EXERCISE AIM -
Only one stretch of the data below is needed: the line with "You are a computer-use" through the last line. Output it exactly and drop the pictures.

Saved data entries -
^^^^

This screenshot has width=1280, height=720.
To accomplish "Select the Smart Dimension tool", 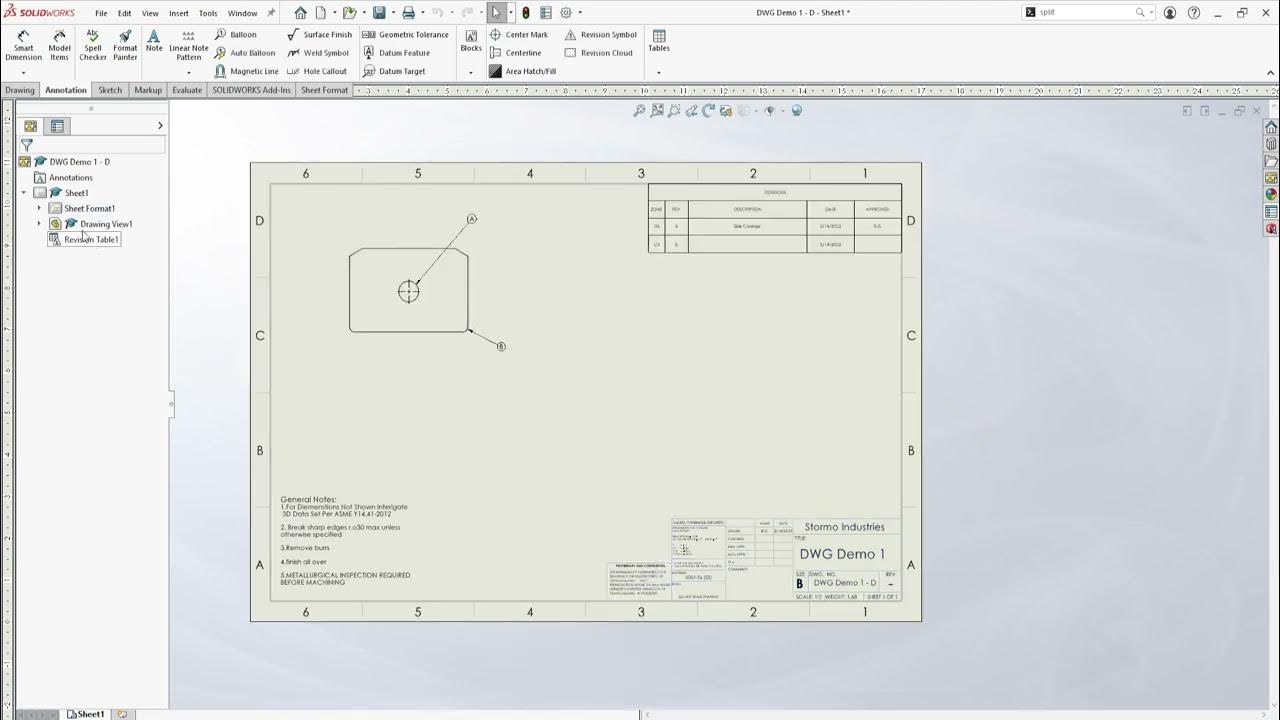I will [23, 45].
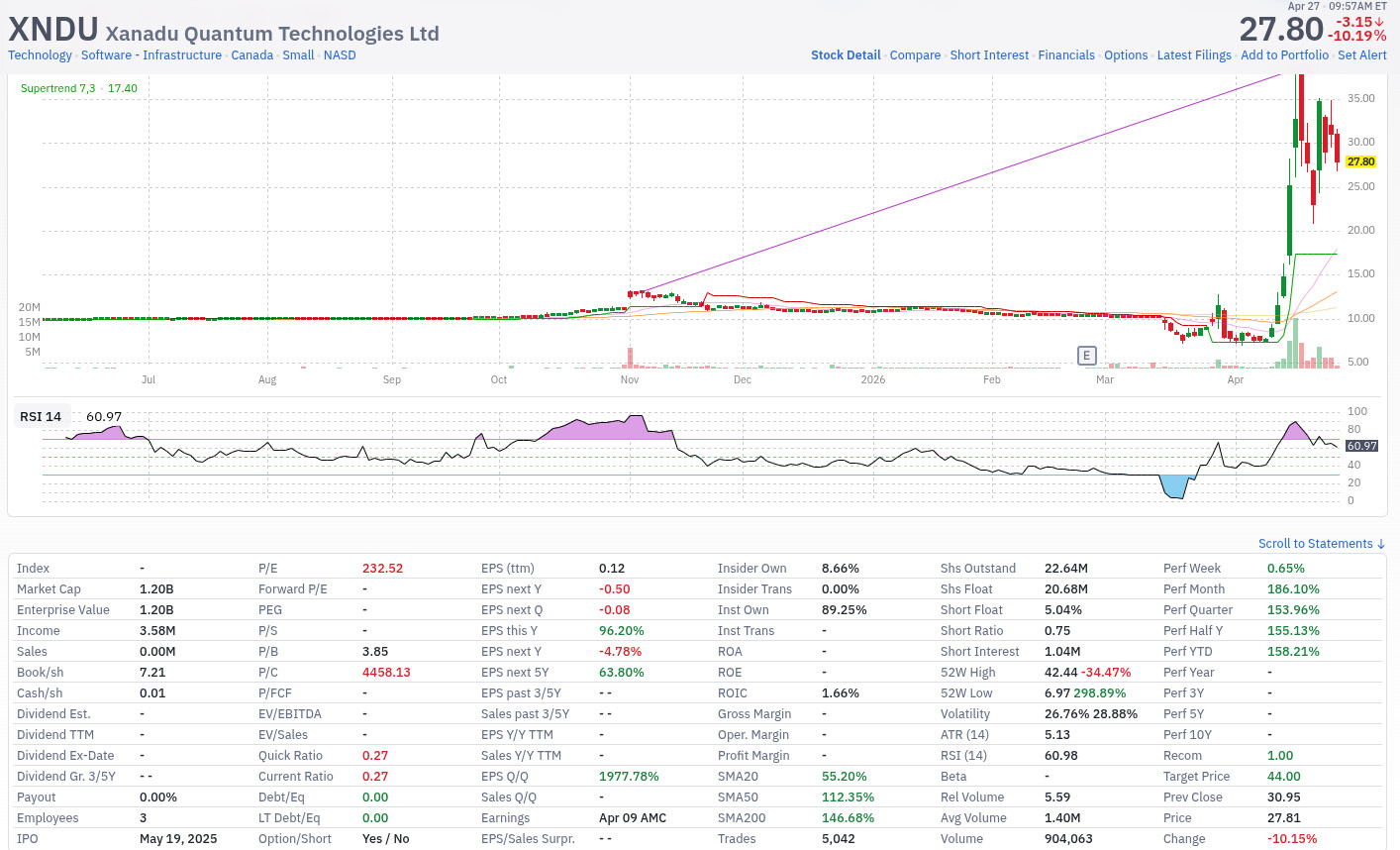Screen dimensions: 1400x850
Task: Click the Small cap link
Action: pyautogui.click(x=298, y=55)

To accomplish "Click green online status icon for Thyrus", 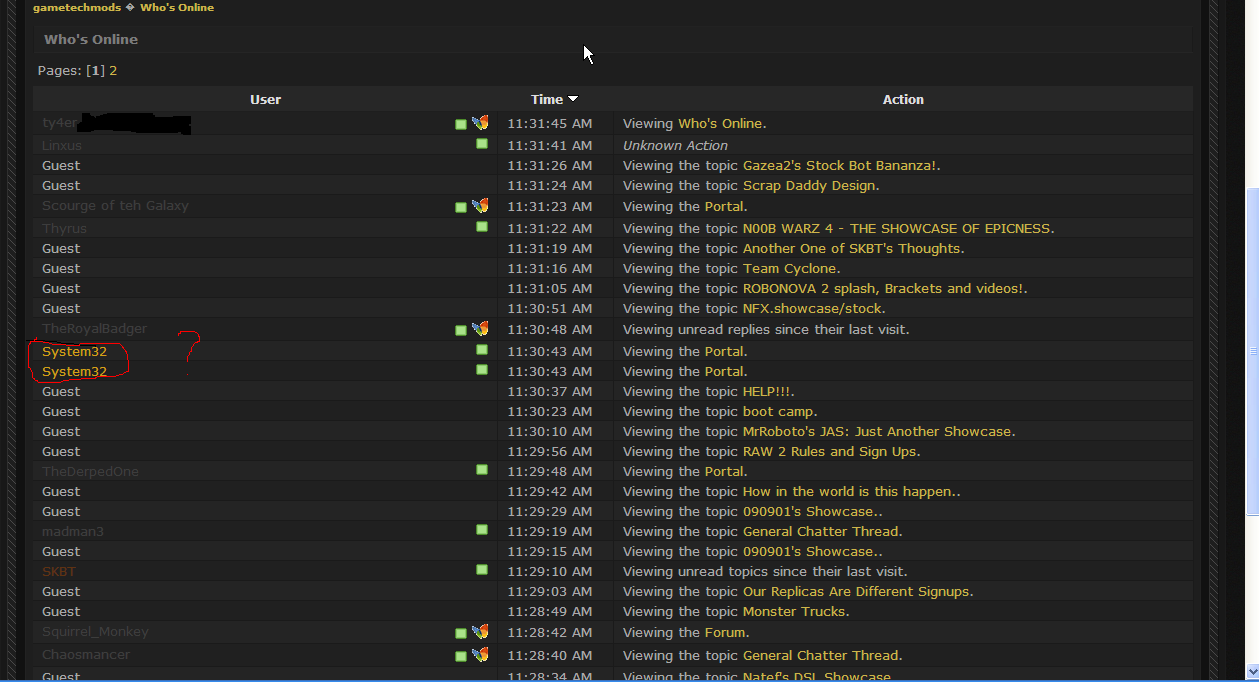I will coord(482,228).
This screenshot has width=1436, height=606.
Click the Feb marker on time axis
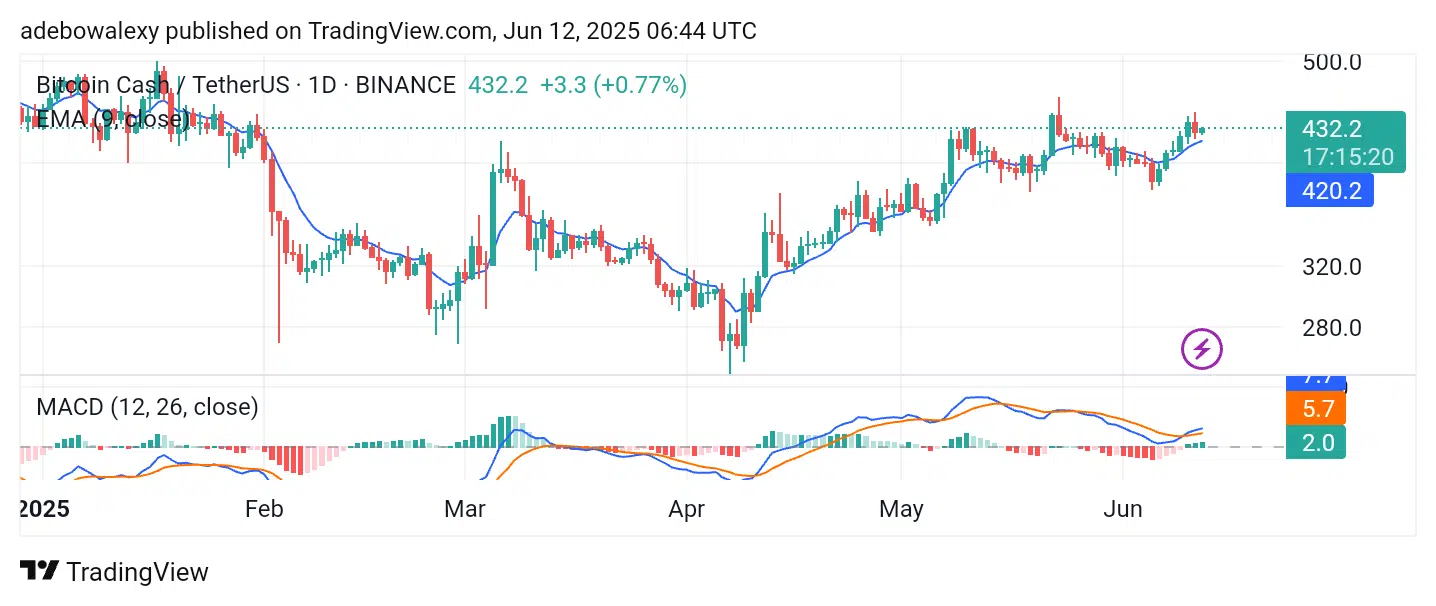[264, 509]
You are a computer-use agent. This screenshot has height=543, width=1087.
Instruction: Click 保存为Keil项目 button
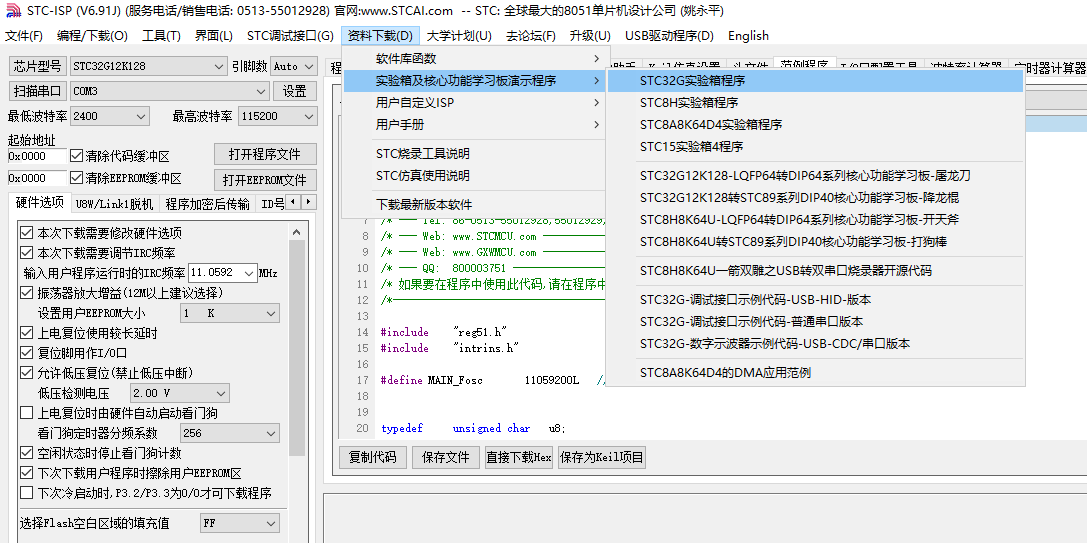click(602, 457)
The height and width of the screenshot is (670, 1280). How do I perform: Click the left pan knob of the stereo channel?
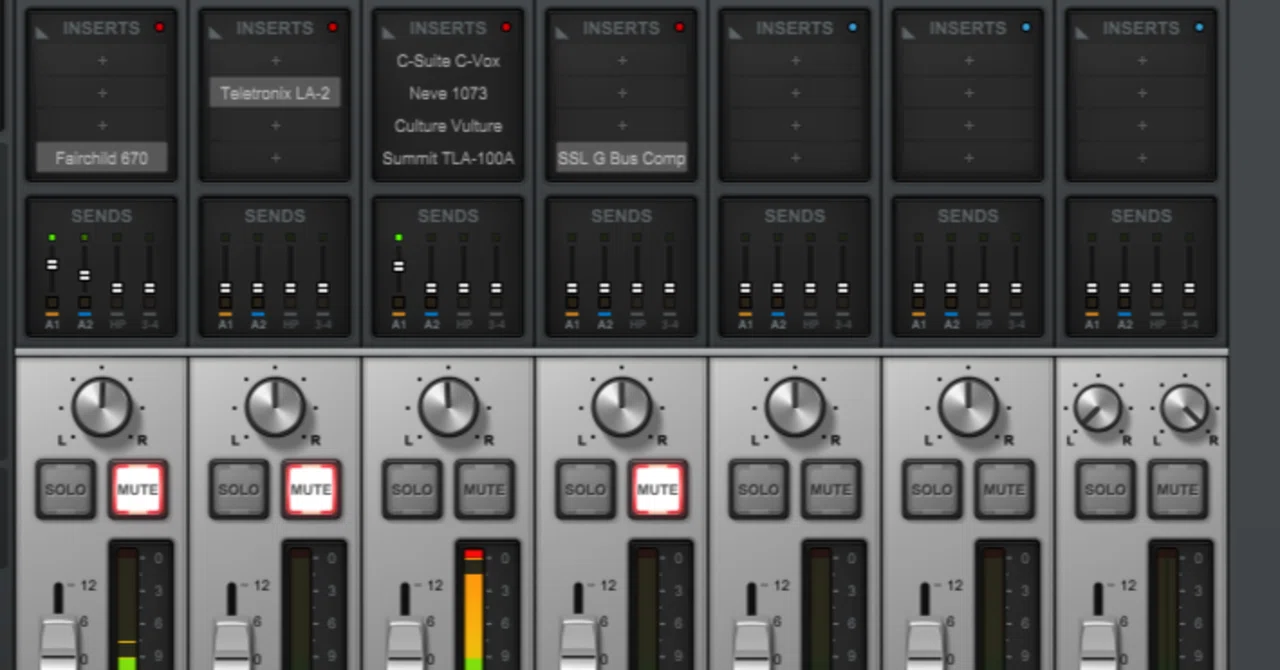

^^^^

ANSWER TO THIS PROBLEM -
You are a computer-use agent. This screenshot has height=543, width=1087.
Instruction: Click 保存为Keil项目 button
click(602, 457)
The height and width of the screenshot is (670, 1280). How do I perform: Click the left pan knob of the stereo channel?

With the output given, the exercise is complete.